Dataset entries
________________
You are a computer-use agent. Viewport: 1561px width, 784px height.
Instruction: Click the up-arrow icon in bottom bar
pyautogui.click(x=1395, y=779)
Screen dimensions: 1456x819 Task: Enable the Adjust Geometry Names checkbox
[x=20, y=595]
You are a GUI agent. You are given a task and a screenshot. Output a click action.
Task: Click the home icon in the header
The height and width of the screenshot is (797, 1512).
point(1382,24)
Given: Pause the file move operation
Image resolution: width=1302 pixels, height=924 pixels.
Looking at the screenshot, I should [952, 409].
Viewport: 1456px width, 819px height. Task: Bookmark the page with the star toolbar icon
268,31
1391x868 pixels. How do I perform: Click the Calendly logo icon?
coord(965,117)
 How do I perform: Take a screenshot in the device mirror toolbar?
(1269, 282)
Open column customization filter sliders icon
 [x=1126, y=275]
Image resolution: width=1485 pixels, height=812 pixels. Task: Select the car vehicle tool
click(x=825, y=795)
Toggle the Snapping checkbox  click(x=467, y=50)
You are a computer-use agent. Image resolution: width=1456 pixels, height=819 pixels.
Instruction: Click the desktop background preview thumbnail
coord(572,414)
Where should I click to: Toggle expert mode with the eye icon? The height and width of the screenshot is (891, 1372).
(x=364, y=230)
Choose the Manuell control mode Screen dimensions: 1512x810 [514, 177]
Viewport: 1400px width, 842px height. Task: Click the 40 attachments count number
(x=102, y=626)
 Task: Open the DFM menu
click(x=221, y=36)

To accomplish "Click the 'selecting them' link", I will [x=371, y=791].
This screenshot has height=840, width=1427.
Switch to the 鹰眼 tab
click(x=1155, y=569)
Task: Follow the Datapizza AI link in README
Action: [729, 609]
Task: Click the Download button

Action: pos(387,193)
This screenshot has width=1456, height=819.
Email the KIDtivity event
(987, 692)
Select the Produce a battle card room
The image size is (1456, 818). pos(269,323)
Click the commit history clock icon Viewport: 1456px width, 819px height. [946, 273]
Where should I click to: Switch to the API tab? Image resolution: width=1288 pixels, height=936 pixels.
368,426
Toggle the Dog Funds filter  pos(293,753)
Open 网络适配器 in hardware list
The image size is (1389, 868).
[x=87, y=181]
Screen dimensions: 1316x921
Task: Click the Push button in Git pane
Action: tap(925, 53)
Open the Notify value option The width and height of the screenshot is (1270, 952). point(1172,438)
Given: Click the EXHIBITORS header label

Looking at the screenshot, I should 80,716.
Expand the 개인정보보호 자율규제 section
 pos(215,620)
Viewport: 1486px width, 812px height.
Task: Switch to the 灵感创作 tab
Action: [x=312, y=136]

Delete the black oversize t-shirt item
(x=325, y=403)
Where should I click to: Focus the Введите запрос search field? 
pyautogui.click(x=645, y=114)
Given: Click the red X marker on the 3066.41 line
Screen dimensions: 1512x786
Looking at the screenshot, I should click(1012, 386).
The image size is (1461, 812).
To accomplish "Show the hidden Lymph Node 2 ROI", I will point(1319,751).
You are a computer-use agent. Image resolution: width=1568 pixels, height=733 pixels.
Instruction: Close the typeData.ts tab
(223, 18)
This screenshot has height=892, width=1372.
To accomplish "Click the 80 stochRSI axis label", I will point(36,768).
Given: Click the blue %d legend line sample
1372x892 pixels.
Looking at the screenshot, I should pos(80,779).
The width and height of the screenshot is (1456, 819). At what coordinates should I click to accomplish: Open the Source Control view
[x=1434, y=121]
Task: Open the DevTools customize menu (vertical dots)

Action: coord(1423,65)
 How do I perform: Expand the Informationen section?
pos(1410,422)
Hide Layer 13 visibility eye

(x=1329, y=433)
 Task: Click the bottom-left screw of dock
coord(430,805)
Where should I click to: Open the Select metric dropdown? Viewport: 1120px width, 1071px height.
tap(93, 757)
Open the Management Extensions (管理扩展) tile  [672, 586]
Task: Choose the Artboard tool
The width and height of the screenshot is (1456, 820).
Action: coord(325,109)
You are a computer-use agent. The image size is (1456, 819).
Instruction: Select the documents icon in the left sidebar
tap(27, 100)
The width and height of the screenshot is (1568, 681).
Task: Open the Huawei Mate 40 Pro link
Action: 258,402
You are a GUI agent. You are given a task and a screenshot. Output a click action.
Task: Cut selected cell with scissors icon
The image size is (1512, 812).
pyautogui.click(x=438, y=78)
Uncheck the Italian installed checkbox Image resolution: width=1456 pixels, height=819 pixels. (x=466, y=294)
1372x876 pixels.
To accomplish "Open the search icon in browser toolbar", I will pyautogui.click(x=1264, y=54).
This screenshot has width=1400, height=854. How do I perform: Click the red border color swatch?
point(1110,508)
________________
■ PROBLEM STATEMENT: Print the records above again, every one, exactly as written.

■ WRITTEN RESPONSE:
You are a computer-use agent. Viewport: 1561px width, 784px height.
Instruction: Click the up-arrow icon in bottom bar
pyautogui.click(x=1395, y=779)
Screen dimensions: 1456x819 Task: Enable the Adjust Geometry Names checkbox
[x=20, y=595]
You are a GUI agent. You are given a task and a screenshot. Output a click action.
Task: Click the home icon in the header
The height and width of the screenshot is (797, 1512).
point(1382,24)
Given: Pause the file move operation
Image resolution: width=1302 pixels, height=924 pixels.
Looking at the screenshot, I should [952, 409].
Viewport: 1456px width, 819px height. Task: Bookmark the page with the star toolbar icon
268,31
1391x868 pixels. How do I perform: Click the Calendly logo icon?
coord(965,117)
 How do I perform: Take a screenshot in the device mirror toolbar?
(1269, 282)
Open column customization filter sliders icon
 [x=1126, y=275]
Image resolution: width=1485 pixels, height=812 pixels. Task: Select the car vehicle tool
click(x=825, y=795)
Toggle the Snapping checkbox  click(x=467, y=50)
You are a computer-use agent. Image resolution: width=1456 pixels, height=819 pixels.
Instruction: Click the desktop background preview thumbnail
coord(572,414)
Where should I click to: Toggle expert mode with the eye icon? The height and width of the screenshot is (891, 1372).
(x=364, y=230)
Choose the Manuell control mode Screen dimensions: 1512x810 [514, 177]
Viewport: 1400px width, 842px height. Task: Click the 40 attachments count number
(x=102, y=626)
 Task: Open the DFM menu
click(x=221, y=36)

To accomplish "Click the 'selecting them' link", I will [x=371, y=791].
This screenshot has height=840, width=1427.
Switch to the 鹰眼 tab
click(x=1155, y=569)
Task: Follow the Datapizza AI link in README
Action: [729, 609]
Task: Click the Download button

Action: pos(387,193)
This screenshot has width=1456, height=819.
Email the KIDtivity event
(987, 692)
Select the Produce a battle card room
The image size is (1456, 818). pos(269,323)
Click the commit history clock icon Viewport: 1456px width, 819px height. [946, 273]
Where should I click to: Switch to the API tab? Image resolution: width=1288 pixels, height=936 pixels.
368,426
Toggle the Dog Funds filter  pos(293,753)
Open 网络适配器 in hardware list
The image size is (1389, 868).
[x=87, y=181]
Screen dimensions: 1316x921
Task: Click the Push button in Git pane
Action: tap(925, 53)
Open the Notify value option The width and height of the screenshot is (1270, 952). point(1172,438)
Given: Click the EXHIBITORS header label

Looking at the screenshot, I should 80,716.
Expand the 개인정보보호 자율규제 section
 pos(215,620)
Viewport: 1486px width, 812px height.
Task: Switch to the 灵感创作 tab
Action: [x=312, y=136]

Delete the black oversize t-shirt item
(x=325, y=403)
Where should I click to: Focus the Введите запрос search field? 
pyautogui.click(x=645, y=114)
Given: Click the red X marker on the 3066.41 line
Screen dimensions: 1512x786
Looking at the screenshot, I should click(1012, 386).
The image size is (1461, 812).
To accomplish "Show the hidden Lymph Node 2 ROI", I will point(1319,751).
You are a computer-use agent. Image resolution: width=1568 pixels, height=733 pixels.
Instruction: Close the typeData.ts tab
(223, 18)
This screenshot has height=892, width=1372.
To accomplish "Click the 80 stochRSI axis label", I will point(36,768).
Given: Click the blue %d legend line sample
1372x892 pixels.
Looking at the screenshot, I should pos(80,779).
The width and height of the screenshot is (1456, 819). At what coordinates should I click to accomplish: Open the Source Control view
[x=1434, y=121]
Task: Open the DevTools customize menu (vertical dots)

Action: coord(1423,65)
 How do I perform: Expand the Informationen section?
pos(1410,422)
Hide Layer 13 visibility eye

(x=1329, y=433)
 Task: Click the bottom-left screw of dock
coord(430,805)
Where should I click to: Open the Select metric dropdown? Viewport: 1120px width, 1071px height.
tap(93, 757)
Open the Management Extensions (管理扩展) tile  [672, 586]
Task: Choose the Artboard tool
The width and height of the screenshot is (1456, 820).
Action: coord(325,109)
You are a computer-use agent. The image size is (1456, 819).
Instruction: Select the documents icon in the left sidebar
tap(27, 100)
The width and height of the screenshot is (1568, 681).
Task: Open the Huawei Mate 40 Pro link
Action: 258,402
You are a GUI agent. You are given a task and a screenshot. Output a click action.
Task: Cut selected cell with scissors icon
The image size is (1512, 812).
pyautogui.click(x=438, y=78)
Uncheck the Italian installed checkbox Image resolution: width=1456 pixels, height=819 pixels. (x=466, y=294)
1372x876 pixels.
To accomplish "Open the search icon in browser toolbar", I will pyautogui.click(x=1264, y=54).
This screenshot has width=1400, height=854. How do I perform: Click the red border color swatch?
point(1110,508)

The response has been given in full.